[Screenshot and document pointing data]
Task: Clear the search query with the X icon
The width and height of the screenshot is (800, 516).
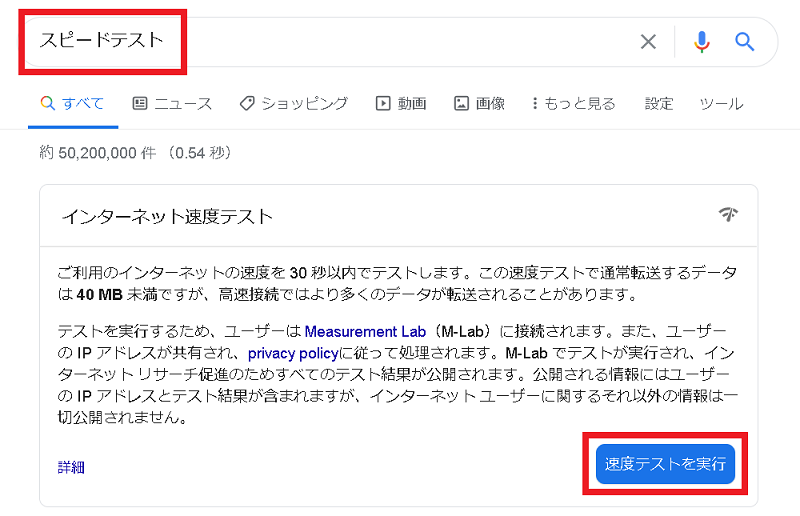Action: [x=648, y=41]
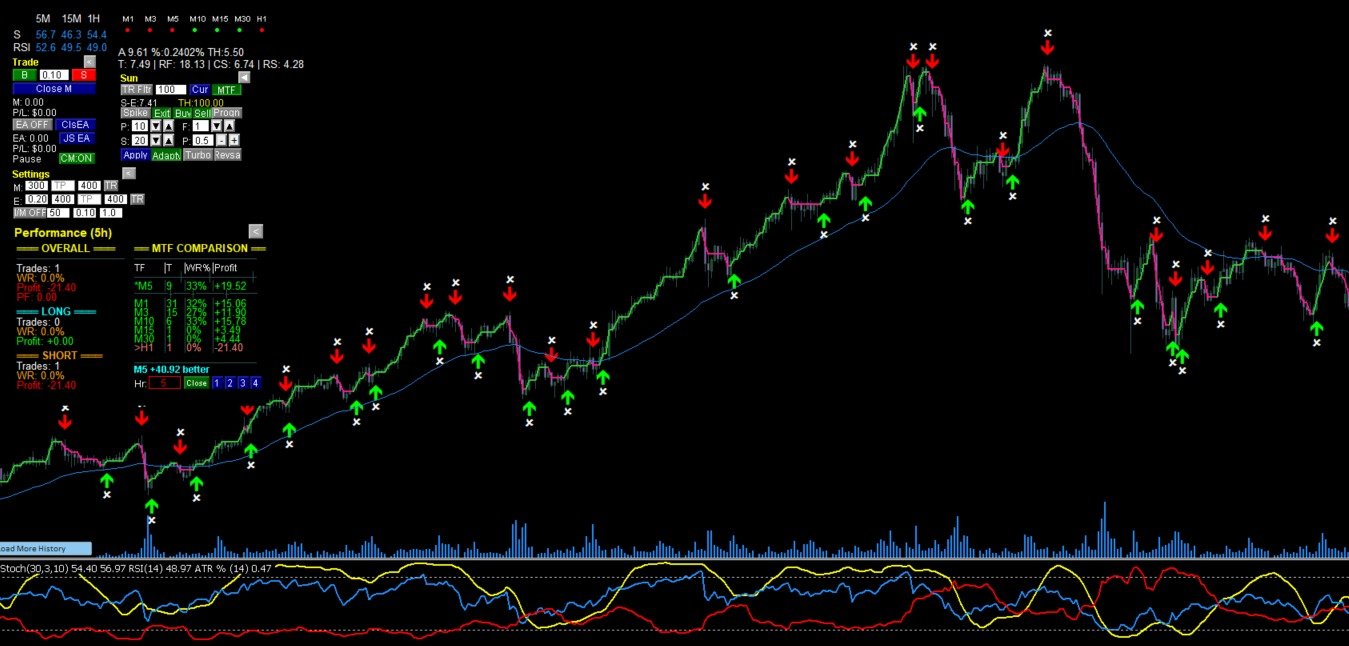Click Load More History bar
The width and height of the screenshot is (1349, 646).
(x=45, y=548)
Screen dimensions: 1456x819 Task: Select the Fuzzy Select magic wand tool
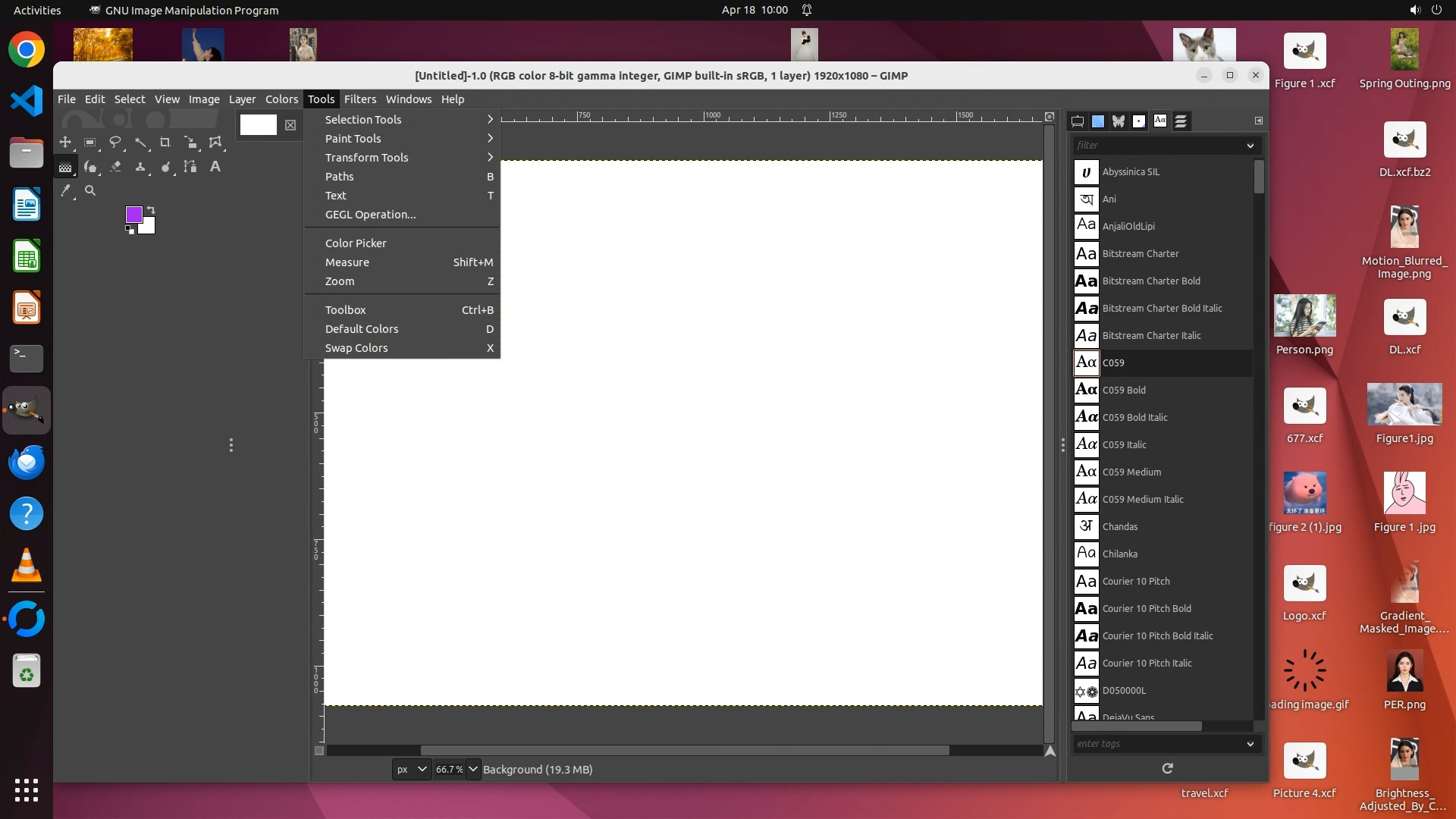pos(140,142)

→ **To be done**
Copy the lines from the one containing "Screen dimensions: 1456x819" through the end of the rows, substituting "selection" for "magic wand" and leaving everything else unchanged. Leave the pictures out of your answer.

→ **Solution for this exercise**
Screen dimensions: 1456x819 Task: Select the Fuzzy Select selection tool
pos(140,142)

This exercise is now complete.